[Target pointing data]
--------------------

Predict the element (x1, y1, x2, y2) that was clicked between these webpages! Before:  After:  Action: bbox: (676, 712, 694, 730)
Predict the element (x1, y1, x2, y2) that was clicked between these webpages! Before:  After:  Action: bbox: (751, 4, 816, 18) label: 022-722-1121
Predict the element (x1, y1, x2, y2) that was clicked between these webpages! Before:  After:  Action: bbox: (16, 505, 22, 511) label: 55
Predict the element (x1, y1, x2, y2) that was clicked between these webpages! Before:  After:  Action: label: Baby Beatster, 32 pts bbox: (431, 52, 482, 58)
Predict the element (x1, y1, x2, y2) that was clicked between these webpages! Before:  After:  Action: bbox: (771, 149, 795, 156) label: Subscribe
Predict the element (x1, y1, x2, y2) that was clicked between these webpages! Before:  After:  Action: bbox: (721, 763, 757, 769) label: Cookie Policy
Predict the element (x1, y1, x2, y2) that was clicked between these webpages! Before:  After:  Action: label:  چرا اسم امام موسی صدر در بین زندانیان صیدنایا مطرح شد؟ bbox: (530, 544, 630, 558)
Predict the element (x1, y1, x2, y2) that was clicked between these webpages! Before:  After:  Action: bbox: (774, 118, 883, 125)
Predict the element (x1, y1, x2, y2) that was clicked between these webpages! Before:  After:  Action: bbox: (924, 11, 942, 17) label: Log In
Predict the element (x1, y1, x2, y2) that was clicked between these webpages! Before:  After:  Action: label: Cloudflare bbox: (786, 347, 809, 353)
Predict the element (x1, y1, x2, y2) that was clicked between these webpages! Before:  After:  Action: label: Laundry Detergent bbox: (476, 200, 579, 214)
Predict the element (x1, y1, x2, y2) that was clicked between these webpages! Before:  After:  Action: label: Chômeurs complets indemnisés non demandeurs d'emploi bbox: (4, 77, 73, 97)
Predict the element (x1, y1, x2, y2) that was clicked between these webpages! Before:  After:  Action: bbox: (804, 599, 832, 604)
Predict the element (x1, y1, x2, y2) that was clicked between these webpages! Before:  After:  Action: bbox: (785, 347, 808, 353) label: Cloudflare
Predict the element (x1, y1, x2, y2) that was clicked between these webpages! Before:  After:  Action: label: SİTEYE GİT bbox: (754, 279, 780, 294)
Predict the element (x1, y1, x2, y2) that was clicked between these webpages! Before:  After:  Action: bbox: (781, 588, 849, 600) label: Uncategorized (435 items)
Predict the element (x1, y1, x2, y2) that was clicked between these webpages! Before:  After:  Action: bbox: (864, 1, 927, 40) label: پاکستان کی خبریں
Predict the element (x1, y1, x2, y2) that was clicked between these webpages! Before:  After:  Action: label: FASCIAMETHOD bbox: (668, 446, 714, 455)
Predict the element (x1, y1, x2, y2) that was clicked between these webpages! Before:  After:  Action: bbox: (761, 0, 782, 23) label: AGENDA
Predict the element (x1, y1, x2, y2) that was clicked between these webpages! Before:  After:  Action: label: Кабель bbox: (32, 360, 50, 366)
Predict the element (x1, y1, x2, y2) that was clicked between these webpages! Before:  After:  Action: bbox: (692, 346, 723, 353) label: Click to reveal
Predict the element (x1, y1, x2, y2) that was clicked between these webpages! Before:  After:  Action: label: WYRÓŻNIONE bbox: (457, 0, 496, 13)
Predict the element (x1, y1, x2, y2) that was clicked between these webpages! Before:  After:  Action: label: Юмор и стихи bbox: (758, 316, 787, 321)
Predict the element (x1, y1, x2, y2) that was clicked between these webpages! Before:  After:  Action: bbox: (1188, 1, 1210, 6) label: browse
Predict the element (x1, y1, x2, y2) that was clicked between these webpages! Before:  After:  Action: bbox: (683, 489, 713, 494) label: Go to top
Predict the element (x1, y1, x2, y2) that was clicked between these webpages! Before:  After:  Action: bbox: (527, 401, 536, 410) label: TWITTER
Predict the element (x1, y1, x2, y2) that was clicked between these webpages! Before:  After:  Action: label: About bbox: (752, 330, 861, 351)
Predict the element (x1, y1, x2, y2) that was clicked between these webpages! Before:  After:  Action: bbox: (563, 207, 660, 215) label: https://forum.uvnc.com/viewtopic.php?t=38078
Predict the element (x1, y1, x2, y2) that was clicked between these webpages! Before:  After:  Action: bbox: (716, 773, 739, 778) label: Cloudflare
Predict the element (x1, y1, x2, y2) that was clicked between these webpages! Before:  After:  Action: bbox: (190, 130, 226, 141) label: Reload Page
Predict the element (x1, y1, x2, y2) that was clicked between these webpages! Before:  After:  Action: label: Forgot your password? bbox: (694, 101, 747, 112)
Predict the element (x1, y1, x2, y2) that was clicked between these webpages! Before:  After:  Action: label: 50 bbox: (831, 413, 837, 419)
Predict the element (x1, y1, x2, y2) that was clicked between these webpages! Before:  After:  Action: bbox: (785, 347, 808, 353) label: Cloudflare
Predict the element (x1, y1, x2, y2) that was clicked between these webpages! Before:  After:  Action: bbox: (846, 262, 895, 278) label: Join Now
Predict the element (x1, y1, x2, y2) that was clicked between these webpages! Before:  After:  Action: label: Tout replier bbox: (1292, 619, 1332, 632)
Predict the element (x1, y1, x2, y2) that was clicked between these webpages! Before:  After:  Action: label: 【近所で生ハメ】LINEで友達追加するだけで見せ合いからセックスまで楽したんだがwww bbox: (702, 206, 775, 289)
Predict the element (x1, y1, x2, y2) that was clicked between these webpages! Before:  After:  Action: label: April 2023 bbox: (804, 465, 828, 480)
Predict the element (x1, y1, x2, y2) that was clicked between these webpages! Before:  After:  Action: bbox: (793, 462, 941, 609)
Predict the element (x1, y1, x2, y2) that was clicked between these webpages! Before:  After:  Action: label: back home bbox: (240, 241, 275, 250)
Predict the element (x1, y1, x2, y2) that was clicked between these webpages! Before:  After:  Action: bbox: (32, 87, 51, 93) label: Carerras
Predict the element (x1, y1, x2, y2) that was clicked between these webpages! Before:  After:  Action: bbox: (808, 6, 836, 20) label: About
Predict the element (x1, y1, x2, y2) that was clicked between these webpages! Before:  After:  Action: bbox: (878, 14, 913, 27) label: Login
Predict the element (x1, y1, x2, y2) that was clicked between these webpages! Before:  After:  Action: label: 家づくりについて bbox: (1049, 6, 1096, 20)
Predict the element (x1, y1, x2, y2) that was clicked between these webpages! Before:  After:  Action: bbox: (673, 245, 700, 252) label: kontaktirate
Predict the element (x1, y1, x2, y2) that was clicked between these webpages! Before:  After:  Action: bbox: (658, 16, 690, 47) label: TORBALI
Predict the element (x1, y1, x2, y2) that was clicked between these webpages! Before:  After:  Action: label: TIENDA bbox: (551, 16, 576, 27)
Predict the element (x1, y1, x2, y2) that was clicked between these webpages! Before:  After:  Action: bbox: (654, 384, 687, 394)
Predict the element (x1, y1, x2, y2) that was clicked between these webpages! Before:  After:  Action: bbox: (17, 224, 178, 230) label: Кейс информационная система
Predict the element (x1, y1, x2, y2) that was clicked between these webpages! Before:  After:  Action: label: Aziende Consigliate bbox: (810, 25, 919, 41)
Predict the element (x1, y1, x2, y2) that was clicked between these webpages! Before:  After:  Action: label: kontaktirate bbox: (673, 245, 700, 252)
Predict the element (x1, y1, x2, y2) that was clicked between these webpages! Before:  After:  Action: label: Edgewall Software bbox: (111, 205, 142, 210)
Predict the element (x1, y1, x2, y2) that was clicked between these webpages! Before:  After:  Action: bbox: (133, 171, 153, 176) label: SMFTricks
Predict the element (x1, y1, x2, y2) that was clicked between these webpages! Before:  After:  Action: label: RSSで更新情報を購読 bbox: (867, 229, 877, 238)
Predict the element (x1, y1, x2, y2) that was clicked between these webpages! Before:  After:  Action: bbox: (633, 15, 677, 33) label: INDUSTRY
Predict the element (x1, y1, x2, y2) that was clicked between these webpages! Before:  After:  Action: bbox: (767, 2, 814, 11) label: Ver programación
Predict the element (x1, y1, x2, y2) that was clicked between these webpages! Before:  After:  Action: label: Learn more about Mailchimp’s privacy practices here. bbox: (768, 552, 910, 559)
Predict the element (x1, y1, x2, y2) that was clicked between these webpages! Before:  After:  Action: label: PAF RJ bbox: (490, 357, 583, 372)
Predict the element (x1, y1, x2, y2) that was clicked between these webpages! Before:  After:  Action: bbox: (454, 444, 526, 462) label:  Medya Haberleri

--------------------

The request: Could you switch "clicked" to "selected" in the part of the material that opens with the line containing "label: Ver programación" and runs through the end, leaving everything else unchanged?

The reply:
Predict the element (x1, y1, x2, y2) that was selected between these webpages! Before:  After:  Action: bbox: (767, 2, 814, 11) label: Ver programación
Predict the element (x1, y1, x2, y2) that was selected between these webpages! Before:  After:  Action: label: Learn more about Mailchimp’s privacy practices here. bbox: (768, 552, 910, 559)
Predict the element (x1, y1, x2, y2) that was selected between these webpages! Before:  After:  Action: label: PAF RJ bbox: (490, 357, 583, 372)
Predict the element (x1, y1, x2, y2) that was selected between these webpages! Before:  After:  Action: bbox: (454, 444, 526, 462) label:  Medya Haberleri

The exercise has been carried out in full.